Performance analysis of SiGe source based heterojunction TFET biosensor for improved sensitivity

Abstract

This work presents a novel SiGe-source-based heterojunction tunnel field-effect transistor (TFET) biosensor that incorporates a nanogap dielectric cavity beneath the gate and a hetero-dielectric BOX (HDBOX) structure for ultra-sensitive, label-free detection of both neutral and charged biomolecules. The proposed device architecture leverages a low-bandgap SiGe source to enhance band-to-band tunneling (BTBT) efficiency and utilizes dielectric modulation in the nanogap cavity to enable electrostatic coupling with immobilized biomolecules.
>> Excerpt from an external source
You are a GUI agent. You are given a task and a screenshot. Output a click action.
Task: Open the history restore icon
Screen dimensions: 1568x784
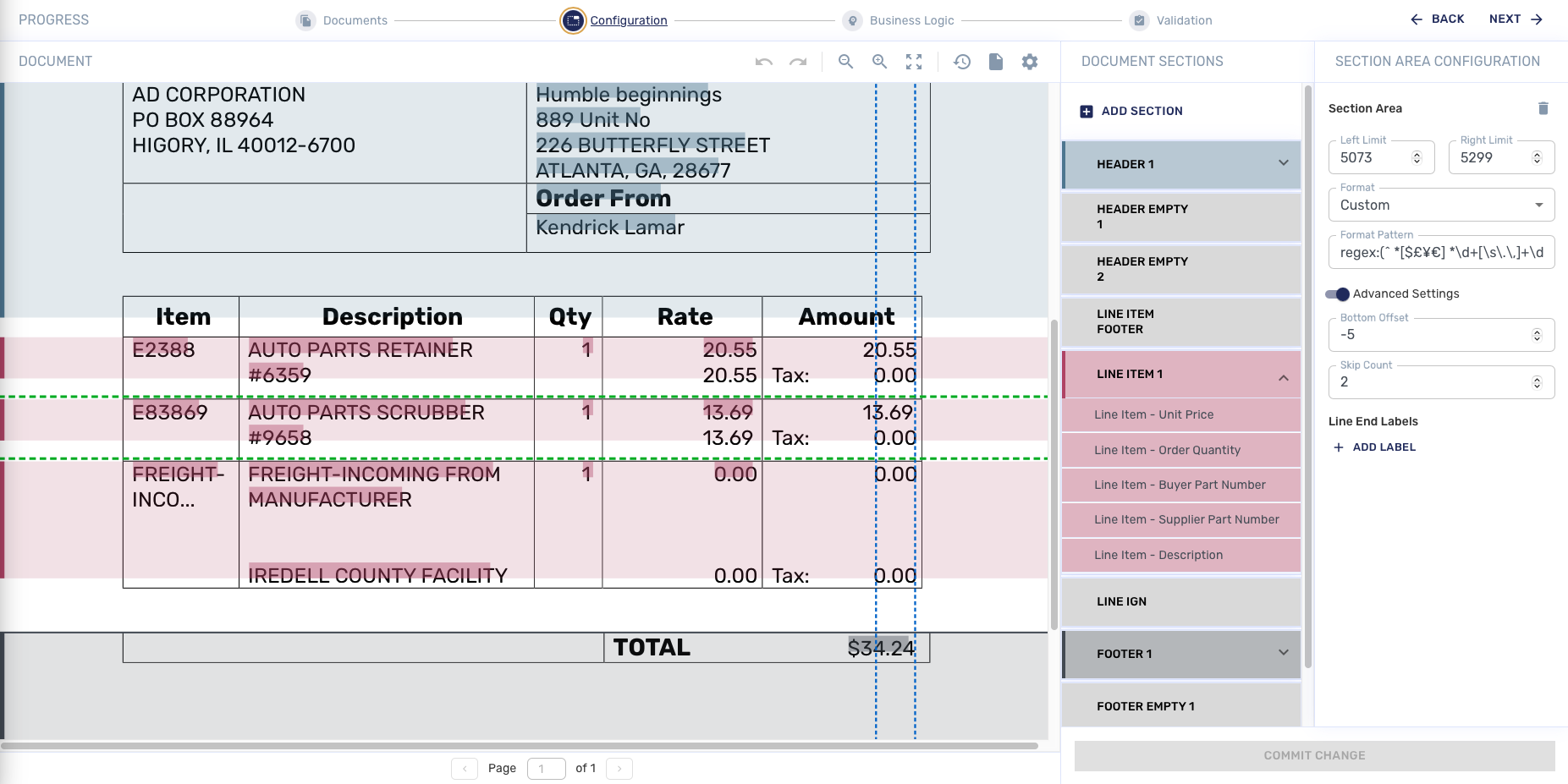962,62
The sensor exploits distinct detection mechanisms—dielectric constant variation for neutral biomolecules and combined dielectric and charge-field modulation for charged species—thereby achieving a comprehensive detection capability. Extensive TCAD simulations, calibrated against experimental TFET data, were conducted using Kane’s BTBT model, Lombardi mobility, Fermi–Dirac statistics, and SRH recombination, under room temperature conditions. The device demonstrates a high ON/OFF current ratio of 1.947 × 10⁸, a steep subthreshold slope of 28.57 mV/decade, and a maximum current-based sensitivity (SID) of 1.548 × 10⁸ for a dielectric modulation range of κ = 1 to 26. Compared to state-of-the-art DM-TFET and PNPN-TFET biosensors, the proposed design exhibits significantly improved sensitivity, lower off-state leakage (~ 10^–14 A), and reduced process complexity. While this study is simulation-based, the device structure employs CMOS-compatible materials and fabrication techniques, paving the way for future experimental validation. These results position the HDBOX TFET biosensor as a promising candidate for real-time, low-power, and label-free biomedical diagnostics.